E parafrasando Confucio con la sua giusta massima: “Dai un pesce a un uomo e lo nutrirai per un giorno; insegnagli a pescare e lo nutrirai per tutta la vita”, io dico no al pasto caldo caritatevole, piuttosto regolarizzate i migranti e date loro un salario decente in modo che possano prendere in affitto una vera casa, visto che tra l’altro stiamo parlando di persone sfruttate, che lavorano onestamente spaccandosi la schiena tutto il giorno. E se questo davvero si vuole fare a fine emergenza, nel frattempo bisognerebbe sistemarli in qualche struttura idonea, se non tutti perché adesso è impossibile, almeno i più deboli. E bisognerebbe anche distribuire dispositivi di protezione a tutti.
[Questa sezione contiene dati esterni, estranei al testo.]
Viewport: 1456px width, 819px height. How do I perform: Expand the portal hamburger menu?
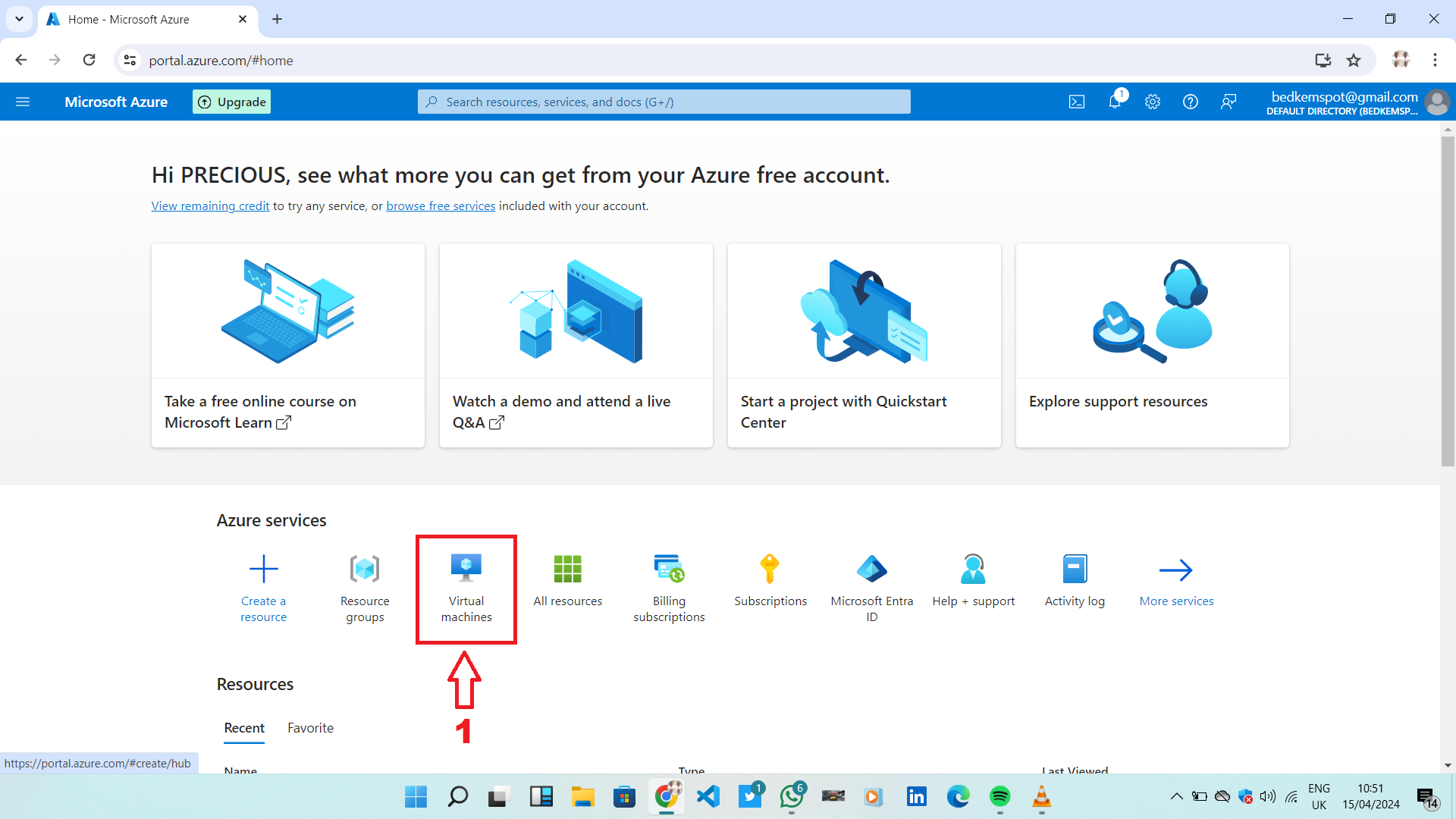[x=23, y=102]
E se qualche razzista pensa tanto chissenefrega di loro, vada a guardarsi “Cose dell’altro mondo”, il film di Francesco Patierno -liberamente ispirato dal film “Un giorno senza messicani”- e capirà quanto siano importanti queste persone per la nostra economia. Si tratta di una commedia, molto intelligente, con Diego Abatantuono nei panni di un piccolo imprenditore veneto becero e razzista che un giorno tuona dalla sua televisione privata contro gli stranieri invocando uno tsunami purificatore che se li porti via tutti. Cosa che l’indomani avviene. Ma con la scomparsa degli extracomunitari va in crisi buona parte della società, si fermano le fabbriche, i lavori agricoli e la gestione degli anziani e dei disabili. Dimenticavo il finale: l’imprenditore razzista, sposato con un’italiana, è segretamente innamorato di una ragazza di colore che scompare come tutti gli altri, e il film si chiude con lui che parte per Nairobi per andare a cercarla.
E a proposito di disabili mi è venuto in mente il giorno di anni fa quando con la mia amica abbiamo visto “Quasi amici” e lei mi ha raccontato che suo cugino Dominique le aveva detto che era la storia dello zio di sua moglie Alexandra. Nel film, e quindi nella realtà, Philippe Pozzo di Borgo è diventato tetraplegico in seguito a un incidente con il parapendio -da allora ho deciso di smettere anche io con i voli- e ha tentato il suicidio senza riuscirci, così si rassegna all’idea di avere un badante. Philippe è un nobile di antica casata, miliardario, uomo colto, raffinato, elegante, eppure tra i tanti che si presentano sceglie Driss -nella realtà l’algerino Abdel Sellou- ragazzo di 21 anni, scuro di pelle, appena uscito dalla galera e che vive di espedienti. Driss con la sua incoscienza si rivela una persona che riempie Philippe di stimoli facendogli dimenticare la sua disabilità, diventano amici e i loro destini infelici si capovolgono. E siccome il film racconta una storia vera vi dirò com’è finita nella realtà: Philippe ha trovato l’amore, e anche Abdel Sellou si è sposato ed è diventato un piccolo imprenditore. Funziona così nella vita: amore e amicizia non sono programmabili, nascono sia che tu sia d’accordo, sia che tu sia contrario, e non c’entra né colore della pelle, né nazionalità e nemmeno sesso e religione, perché sono sentimenti e contro i sentimenti non puoi fare nulla. Avvengono e basta.